Tijdens de openbare zitting op 21 juni 2018 werd de vordering behandeld in aanwezigheid van de officier van justitie, mr. U.A.E. Weitzel, en de opgeëiste persoon werd bijgestaan door zijn advocaten, mrs. N.M.R. Slaghekke en R. Malewicz. De rechtbank heeft de termijn voor het doen van uitspraak verlengd, omdat zij door de aanhouding niet in staat was om binnen de wettelijke termijn uitspraak te doen. De identiteit van de opgeëiste persoon werd bevestigd tijdens de zitting.
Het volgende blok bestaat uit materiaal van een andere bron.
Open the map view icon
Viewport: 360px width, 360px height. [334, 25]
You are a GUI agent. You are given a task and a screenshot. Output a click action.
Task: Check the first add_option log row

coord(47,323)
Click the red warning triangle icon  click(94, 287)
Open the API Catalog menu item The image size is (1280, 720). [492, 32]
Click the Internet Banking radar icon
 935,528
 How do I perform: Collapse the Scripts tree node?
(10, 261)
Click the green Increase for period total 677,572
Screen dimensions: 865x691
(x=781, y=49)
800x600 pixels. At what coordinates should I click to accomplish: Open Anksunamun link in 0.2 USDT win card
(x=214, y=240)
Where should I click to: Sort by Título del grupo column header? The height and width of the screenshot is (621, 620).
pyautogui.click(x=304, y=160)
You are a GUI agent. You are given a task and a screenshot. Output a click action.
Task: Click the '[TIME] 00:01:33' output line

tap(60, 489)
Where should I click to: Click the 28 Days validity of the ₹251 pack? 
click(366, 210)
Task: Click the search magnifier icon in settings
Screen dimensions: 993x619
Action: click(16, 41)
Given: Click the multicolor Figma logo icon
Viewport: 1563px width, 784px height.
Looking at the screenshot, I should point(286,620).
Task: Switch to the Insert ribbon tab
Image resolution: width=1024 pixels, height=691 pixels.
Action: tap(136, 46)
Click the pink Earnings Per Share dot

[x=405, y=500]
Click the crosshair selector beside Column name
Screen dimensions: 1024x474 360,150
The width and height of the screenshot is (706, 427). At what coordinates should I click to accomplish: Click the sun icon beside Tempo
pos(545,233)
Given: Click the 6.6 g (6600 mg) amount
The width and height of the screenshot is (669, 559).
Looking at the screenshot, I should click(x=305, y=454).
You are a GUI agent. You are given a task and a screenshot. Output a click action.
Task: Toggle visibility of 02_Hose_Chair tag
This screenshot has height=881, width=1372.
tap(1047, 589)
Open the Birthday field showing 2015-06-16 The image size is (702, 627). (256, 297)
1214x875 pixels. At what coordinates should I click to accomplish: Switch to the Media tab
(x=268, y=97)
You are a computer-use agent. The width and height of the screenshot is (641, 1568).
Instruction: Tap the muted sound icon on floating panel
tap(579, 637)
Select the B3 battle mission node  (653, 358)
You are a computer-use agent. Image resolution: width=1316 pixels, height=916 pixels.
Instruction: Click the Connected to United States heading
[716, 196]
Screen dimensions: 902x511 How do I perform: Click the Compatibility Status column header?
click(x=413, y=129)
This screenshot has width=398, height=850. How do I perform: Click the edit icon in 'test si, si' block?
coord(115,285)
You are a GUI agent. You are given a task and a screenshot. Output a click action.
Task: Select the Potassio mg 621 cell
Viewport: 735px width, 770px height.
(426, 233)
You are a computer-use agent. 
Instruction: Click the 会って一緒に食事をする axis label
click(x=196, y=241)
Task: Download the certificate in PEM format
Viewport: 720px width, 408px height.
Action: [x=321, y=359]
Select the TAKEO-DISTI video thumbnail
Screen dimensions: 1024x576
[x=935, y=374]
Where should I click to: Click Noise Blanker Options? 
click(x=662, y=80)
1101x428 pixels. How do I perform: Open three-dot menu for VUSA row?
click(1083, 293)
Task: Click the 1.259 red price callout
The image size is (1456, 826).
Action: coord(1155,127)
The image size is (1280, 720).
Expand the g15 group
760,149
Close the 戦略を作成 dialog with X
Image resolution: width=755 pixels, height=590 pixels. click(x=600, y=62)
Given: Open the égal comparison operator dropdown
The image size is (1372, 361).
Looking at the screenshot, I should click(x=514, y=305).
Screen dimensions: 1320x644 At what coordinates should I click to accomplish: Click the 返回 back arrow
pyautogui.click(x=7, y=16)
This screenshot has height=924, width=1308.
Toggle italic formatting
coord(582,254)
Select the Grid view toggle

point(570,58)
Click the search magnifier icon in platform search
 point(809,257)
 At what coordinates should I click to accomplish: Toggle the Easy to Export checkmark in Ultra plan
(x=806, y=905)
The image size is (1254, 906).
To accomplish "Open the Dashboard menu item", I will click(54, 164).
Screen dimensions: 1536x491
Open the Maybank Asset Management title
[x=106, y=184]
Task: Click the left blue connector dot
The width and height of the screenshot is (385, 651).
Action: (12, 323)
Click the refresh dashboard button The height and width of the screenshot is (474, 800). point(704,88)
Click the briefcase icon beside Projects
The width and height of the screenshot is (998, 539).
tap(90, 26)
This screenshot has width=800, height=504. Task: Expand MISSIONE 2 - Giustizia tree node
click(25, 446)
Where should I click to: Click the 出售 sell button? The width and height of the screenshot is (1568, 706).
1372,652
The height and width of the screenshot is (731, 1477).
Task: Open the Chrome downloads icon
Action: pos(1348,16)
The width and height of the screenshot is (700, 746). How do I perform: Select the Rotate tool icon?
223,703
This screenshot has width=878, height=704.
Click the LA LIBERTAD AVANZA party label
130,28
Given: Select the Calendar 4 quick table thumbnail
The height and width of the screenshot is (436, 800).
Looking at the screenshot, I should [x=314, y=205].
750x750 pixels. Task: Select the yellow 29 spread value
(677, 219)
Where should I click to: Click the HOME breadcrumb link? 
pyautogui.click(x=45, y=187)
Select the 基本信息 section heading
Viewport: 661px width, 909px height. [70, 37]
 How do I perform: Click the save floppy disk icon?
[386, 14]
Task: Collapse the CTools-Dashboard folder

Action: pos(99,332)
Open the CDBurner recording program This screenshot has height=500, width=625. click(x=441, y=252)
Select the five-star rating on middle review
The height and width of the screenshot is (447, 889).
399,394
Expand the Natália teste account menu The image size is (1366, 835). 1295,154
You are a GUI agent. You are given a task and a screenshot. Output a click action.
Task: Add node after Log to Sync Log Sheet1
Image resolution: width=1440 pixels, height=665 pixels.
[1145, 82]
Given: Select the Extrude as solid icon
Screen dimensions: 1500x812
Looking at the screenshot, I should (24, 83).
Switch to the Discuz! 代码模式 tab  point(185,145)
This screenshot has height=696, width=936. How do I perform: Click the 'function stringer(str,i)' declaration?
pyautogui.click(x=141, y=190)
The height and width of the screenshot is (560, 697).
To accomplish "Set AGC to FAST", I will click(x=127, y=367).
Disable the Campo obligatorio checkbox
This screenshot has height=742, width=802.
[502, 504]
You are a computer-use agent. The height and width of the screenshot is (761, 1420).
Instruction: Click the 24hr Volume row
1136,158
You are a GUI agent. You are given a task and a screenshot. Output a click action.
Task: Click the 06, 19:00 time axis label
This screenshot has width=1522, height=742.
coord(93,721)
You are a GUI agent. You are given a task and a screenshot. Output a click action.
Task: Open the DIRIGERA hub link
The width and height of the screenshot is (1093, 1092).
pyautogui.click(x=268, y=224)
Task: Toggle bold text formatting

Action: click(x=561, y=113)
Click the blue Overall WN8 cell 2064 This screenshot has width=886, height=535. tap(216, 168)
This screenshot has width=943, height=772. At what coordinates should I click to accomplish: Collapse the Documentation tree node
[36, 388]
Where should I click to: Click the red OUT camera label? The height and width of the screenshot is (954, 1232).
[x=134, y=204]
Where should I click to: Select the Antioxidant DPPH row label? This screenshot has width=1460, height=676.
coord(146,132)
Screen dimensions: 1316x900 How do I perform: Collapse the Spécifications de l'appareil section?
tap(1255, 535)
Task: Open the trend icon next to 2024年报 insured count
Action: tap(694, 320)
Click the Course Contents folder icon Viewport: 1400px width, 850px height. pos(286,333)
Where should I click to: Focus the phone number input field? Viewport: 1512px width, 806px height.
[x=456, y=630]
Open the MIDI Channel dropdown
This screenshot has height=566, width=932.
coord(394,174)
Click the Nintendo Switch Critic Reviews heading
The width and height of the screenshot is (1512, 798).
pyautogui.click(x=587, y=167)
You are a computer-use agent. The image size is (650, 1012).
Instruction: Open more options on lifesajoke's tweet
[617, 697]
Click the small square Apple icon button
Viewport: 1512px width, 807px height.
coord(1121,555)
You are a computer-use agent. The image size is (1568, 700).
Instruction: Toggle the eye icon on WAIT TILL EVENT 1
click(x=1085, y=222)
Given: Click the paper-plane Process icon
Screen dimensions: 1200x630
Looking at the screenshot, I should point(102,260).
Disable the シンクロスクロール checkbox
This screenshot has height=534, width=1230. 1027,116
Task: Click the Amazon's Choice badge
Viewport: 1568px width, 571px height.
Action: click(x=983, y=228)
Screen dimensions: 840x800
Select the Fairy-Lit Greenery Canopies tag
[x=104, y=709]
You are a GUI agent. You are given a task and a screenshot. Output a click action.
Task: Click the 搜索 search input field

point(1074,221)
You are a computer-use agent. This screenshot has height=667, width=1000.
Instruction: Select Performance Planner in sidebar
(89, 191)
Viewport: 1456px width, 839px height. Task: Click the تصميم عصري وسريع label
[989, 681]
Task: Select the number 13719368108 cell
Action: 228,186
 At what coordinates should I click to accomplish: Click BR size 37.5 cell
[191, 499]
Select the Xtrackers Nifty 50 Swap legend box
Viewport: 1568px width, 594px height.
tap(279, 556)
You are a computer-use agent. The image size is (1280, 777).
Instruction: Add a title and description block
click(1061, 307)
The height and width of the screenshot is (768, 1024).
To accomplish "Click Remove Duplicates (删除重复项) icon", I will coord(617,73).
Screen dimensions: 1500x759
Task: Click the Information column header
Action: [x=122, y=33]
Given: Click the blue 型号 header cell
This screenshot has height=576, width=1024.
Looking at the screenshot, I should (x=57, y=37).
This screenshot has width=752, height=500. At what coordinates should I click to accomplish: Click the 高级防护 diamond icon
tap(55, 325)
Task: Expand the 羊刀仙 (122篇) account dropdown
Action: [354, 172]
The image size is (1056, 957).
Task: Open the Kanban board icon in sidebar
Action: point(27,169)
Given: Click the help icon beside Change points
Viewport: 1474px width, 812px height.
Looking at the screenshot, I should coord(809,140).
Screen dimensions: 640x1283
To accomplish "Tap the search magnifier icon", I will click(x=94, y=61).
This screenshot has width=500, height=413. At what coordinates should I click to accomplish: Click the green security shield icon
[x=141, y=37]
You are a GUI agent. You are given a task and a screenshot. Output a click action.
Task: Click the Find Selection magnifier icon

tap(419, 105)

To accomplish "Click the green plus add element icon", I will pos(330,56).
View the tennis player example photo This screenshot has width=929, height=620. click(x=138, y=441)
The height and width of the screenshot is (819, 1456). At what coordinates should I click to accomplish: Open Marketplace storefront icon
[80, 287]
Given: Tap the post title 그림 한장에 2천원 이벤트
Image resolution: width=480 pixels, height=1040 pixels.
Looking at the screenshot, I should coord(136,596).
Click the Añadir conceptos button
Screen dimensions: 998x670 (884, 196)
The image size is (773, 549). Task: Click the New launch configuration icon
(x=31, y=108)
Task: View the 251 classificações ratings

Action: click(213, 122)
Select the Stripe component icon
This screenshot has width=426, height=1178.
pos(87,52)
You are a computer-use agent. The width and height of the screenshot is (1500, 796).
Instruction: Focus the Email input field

In het EAB werd melding gemaakt van een vrijheidsstraf van zes maanden die de opgeëiste persoon moest ondergaan in de uitvaardigende lidstaat. De officier van justitie stelde echter dat zij niet ontvankelijk moest worden verklaard in de vordering, omdat het EAB door de Poolse autoriteit was ingetrokken. De rechtbank volgde dit standpunt en verklaarde het openbaar ministerie niet-ontvankelijk in de vordering. Tevens werd het bevel tot overleveringsdetentie opgeheven. De uitspraak werd gedaan door mr. M. van Mourik als voorzitter, samen met mrs. M.T.C. de Vries en B. Poelert, en werd uitgesproken in het openbaar.